1972 wurden erstmals Wahlen abgehalten, und die Bevölkerung stimmte über die Unabhängigkeit ab. Sr. Gaudentia erzählt von der kuriosen Situation, dass die Einheimischen sich gar nicht recht erklären konnten, was denn diese Unabhängigkeit sein sollte, da sie sich ja zuvor gar nicht vom australischen Staat abhängig gefühlt hatten. «Sie kannten nicht einmal ein Wort für Unabhängigkeit», erzählt sie. «Sie sagten statt ‹independent› ‹underpant›, also Unterhose.» Die Kirche habe damals zwar Programme entwickelt, um die Leute aufzuklären, doch stiessen diese auf wenig Interesse. In den ersten Wahlen seien denn auch oft Europäer ins Parlament gewählt worden, nicht etwa aus Hochachtung, sondern aus Gewohnheit: «Die sollten dort für uns reden. Und als die neu gewählten Beamten die Einheimischen aufforderten, den Tag der Unabhängigkeit zu feiern, haben sie zwar ein paar Schweine geschlachtet, doch sie wussten nicht wirklich, weshalb. Es ging ihnen danach ohnehin eher schlechter als besser.»

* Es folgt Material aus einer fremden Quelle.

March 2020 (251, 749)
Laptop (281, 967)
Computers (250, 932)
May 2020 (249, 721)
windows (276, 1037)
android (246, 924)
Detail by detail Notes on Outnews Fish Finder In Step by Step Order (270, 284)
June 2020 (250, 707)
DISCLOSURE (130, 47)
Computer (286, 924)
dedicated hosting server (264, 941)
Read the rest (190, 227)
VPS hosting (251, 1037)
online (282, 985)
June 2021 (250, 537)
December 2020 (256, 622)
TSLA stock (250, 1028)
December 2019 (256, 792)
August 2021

Im Dezember 1973 wurde Papua-Neuguinea autonom, das Nationalitätszeichen PNG ist seither die gebräuchliche Abkürzung des Landes. Ich werde sie in der Folge auch verwenden. Die Flagge erinnert an die beiden Kolonialmächte: Im oberen, roten Dreieck zeigt sie einen Paradiesvogel, zu Ehren des deutschen Ornithologen Otto Finsch, der als einer der ersten Erforscher der Insel gilt. Das untere Feld zeigt auf schwarzem Grund das Sternbild Kreuz des Südens, wie es auf der australischen Flagge abgebildet ist. Ein weiteres Überbleibsel der australischen Herrschaftszeit ist bis heute geblieben: Das offizielle Staatsoberhaupt ist Königin Elisabeth II. von England, die auch den Titel «Königin von Papua-Neuguinea» trägt. Vertreten wird sie vor Ort durch einen Generalgouverneur. Die Staatsform ist daher eine parlamentarische Monarchie, das Regierungssystem eine parlamentarische Demokratie. Laut dem von der Zeitschrift The Economist seit 2006 in der Regel jährlich errechneten Demokratieindex gilt PNG als «unvollständige Demokratie», vergleichbar etwa mit Mexiko, Singapur oder Tunesien. Allerdings zeigt der Trend in den letzten Jahren abwärts, und PNG liegt nur gerade zwei Plätze vor Albanien, das als Hybridregime eingestuft wird. Als unterste Stufe folgen dann die autoritären Regime. Besonders schlecht schneidet PNG im Bereich politische Teilhabe ab, schlecht bei der politischen Kultur, etwas besser bei den Bürgerrechten.
Das Nationalparlament mit 111 Mitgliedern befindet sich in der Hauptstadt Port Moresby und wird alle fünf Jahre neu gewählt. Parlamentswahlen führen bis heute vor allem in ländlichen Gebieten regelmässig zu schweren Unruhen oder gar Sippenkriegen, wenn etwa ein Stamm die Wahl eines Abgeordneten aus einem anderen Stamm nicht anerkennt. 1989 kam es auf der Insel Bougainville zu einem blutigen Bürgerkrieg, der erst 1997 beigelegt werden konnte. Seither gilt Bougainville als autonome Region. Ende 2019 wurde eine – allerdings nicht bindende – Abstimmung über die vollständige Unabhängigkeit von PNG durchgeführt: 97 Prozent der jenigen, die daran teilnahmen, sprachen sich dafür aus.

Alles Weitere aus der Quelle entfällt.